It offers a type of light that no other light source can deliver – perfect colour rendering, lovely sparkle and precise light beam with some spill light that offers credibility between ambient and accent lighting.
However, LEDs can be valid alternatives to halogen in terms of light quality. They will also last longer and use vastly less energy.
The regulation has yet to be finalised and the industry is still discussing the specifics, especially related to lumen based equivalences and functional requirements. However, it’s a shame a more gradual phase-out has not been proposed.
Low quality and short life MR16s should be phased out first and then the lamp type as a whole should be phased out gradually over a number of years to leave only the most efficient and best quality lamps on the market.

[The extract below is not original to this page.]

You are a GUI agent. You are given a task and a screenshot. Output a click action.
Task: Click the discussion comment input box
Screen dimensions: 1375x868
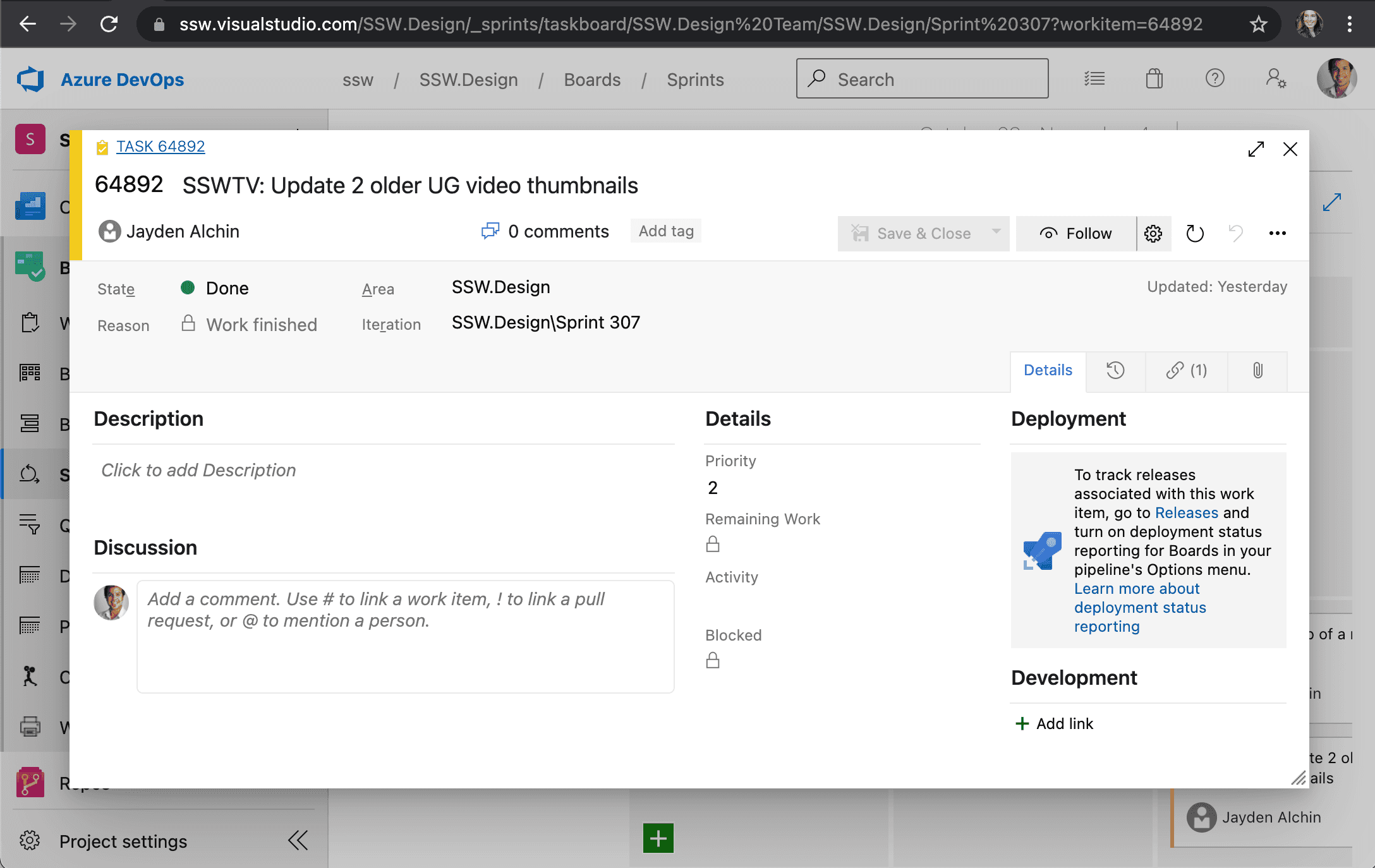point(405,636)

Accelerated phase-out plan
The DIM2 regulation has been delayed and we are now trying to make time up by accelerating phase-out plans to meet the original deadline. If we had been on schedule, it would have been a more gradual phase-out. However, I certainly believe that GU10 halogen lamps should have been prioritised in the phase-out over MR16s.
Under the draft DIM2 regulation, GU10 lamps will also be banned, although only in stage two in 2014 – after MR16s. Phasing out of GU10s would have a bigger impact than MR16s, because they currently outsell MR16 lamps by two to one.
Furthermore, they’re even less efficient than MR16s and have a bigger installed base. That means that if you phase it out first, it will have the biggest impact on energy and carbon reduction. They are sold mostly in DIY and grocery stores, so you also have to consider that it will be the consumer, not the professional, who will feel the pinch the most.
The question is not whether MR16s should be banned, but rather if they should be phased out first. And are appropriate alternatives available?
The MR16 lamp is over 30 years old and it is about time new technology replaced it.
There are halogen IRC lamps available as alternatives, but there are concerns about the availability of IRC capsules and lamps that use the technology still have limitedlives.
As we all know, LED developments are moving forward at a furious pace. In my estimation, by 2016, when the regulation leaves only the best technology and quality, LED alternatives will be more cost-competitive, high in light output, better in quality and more efficient, making them the ideal replacement light source.
Standards for LEDs are being put in place to ensure that users get what they need from their lighting. Some of those are already implemented under regulation 244/2009 and DIM2 proposals are no different. This ensures that the LED lamps that are being introduced as more energy-efficient alternatives to the very lamps being phased out do the same job and that the user is not disillusioned ordisappointed.
The regulation is still undergoing consultation and its final version might differ. Once details are agreed, the industry as a whole will have a big role to play in implementing these measures, delivering products that are fit for purpose and, more importantly, in educating users about good lighting.